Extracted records
* * *

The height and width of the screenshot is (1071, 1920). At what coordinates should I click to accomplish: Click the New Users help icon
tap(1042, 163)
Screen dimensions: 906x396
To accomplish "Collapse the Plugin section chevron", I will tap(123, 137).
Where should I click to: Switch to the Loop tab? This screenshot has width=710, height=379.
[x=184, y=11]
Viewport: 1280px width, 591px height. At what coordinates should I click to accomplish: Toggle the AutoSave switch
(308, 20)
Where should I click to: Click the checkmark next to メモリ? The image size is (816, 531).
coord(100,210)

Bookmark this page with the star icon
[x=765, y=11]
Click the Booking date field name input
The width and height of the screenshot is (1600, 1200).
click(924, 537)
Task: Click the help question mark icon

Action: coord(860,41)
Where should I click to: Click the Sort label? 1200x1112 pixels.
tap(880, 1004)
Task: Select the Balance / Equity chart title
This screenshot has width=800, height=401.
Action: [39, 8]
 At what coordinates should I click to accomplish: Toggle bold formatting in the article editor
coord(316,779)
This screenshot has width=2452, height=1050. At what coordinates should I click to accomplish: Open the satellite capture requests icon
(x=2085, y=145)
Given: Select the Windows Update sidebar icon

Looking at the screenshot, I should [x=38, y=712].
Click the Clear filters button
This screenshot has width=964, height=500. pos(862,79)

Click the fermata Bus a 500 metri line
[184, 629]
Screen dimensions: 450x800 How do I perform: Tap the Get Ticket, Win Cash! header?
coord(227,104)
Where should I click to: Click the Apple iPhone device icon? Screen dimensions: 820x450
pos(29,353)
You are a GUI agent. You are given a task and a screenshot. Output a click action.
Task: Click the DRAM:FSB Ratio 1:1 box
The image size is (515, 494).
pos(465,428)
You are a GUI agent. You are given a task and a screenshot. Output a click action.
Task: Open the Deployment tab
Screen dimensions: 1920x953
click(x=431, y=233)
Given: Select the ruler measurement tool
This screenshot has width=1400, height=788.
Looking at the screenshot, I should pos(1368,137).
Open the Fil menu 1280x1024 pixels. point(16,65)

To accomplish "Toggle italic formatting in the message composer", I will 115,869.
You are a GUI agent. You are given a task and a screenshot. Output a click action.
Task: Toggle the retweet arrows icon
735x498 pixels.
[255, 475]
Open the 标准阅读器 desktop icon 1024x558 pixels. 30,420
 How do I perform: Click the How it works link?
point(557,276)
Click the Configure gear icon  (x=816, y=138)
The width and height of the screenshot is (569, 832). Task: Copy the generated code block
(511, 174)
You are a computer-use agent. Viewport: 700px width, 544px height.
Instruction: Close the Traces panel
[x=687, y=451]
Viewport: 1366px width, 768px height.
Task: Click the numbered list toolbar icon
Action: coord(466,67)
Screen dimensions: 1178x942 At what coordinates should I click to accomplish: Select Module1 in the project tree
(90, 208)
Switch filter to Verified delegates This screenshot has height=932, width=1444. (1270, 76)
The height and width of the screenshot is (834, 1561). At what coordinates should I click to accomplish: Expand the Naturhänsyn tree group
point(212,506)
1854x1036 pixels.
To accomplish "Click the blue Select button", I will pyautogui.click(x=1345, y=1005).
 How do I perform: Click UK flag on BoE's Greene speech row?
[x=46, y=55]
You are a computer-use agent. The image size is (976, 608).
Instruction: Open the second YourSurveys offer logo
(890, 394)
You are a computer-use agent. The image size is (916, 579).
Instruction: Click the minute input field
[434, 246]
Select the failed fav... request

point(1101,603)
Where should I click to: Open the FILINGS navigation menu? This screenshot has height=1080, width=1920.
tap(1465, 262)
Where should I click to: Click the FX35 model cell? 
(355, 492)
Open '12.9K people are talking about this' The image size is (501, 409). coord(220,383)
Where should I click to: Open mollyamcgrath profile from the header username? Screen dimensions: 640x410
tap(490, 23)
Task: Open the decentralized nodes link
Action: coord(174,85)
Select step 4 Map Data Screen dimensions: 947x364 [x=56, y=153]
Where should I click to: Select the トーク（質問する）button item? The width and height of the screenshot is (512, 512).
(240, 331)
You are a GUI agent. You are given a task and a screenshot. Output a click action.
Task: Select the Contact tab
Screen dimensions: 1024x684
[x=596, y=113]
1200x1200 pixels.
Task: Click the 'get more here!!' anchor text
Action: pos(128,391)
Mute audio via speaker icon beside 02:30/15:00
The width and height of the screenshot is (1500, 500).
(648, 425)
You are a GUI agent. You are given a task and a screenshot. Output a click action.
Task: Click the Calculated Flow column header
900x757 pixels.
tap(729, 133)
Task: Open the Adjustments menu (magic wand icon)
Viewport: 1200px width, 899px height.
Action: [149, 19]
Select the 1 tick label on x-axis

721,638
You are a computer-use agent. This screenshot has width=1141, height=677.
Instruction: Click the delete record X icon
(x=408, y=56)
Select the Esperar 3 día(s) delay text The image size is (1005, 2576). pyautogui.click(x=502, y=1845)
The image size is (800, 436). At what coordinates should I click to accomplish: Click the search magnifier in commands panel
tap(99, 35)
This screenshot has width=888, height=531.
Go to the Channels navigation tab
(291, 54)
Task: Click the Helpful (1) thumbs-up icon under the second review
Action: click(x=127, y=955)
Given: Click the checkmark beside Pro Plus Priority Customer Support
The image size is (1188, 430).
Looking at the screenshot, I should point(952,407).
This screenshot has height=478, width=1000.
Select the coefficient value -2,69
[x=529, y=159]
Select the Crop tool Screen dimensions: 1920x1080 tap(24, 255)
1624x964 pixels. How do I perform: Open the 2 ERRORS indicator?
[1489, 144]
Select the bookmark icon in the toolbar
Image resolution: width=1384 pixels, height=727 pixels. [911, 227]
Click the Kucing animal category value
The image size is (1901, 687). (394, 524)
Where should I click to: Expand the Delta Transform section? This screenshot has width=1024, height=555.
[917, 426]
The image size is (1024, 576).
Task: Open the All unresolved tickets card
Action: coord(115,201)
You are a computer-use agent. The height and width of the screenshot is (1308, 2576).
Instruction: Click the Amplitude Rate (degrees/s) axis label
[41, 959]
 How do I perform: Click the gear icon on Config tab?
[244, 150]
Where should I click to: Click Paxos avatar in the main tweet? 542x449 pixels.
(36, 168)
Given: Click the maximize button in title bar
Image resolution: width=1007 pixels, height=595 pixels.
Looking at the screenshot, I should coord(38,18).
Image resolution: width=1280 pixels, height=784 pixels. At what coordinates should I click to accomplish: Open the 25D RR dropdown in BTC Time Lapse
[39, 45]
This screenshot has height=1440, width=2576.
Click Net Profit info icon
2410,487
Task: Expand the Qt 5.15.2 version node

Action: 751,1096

* * *

Your goal:
Locate every line in the data above that contains the string "beside", and copy each such line. Case counts.

Exercise answer:
Mute audio via speaker icon beside 02:30/15:00
Given: Click the checkmark beside Pro Plus Priority Customer Support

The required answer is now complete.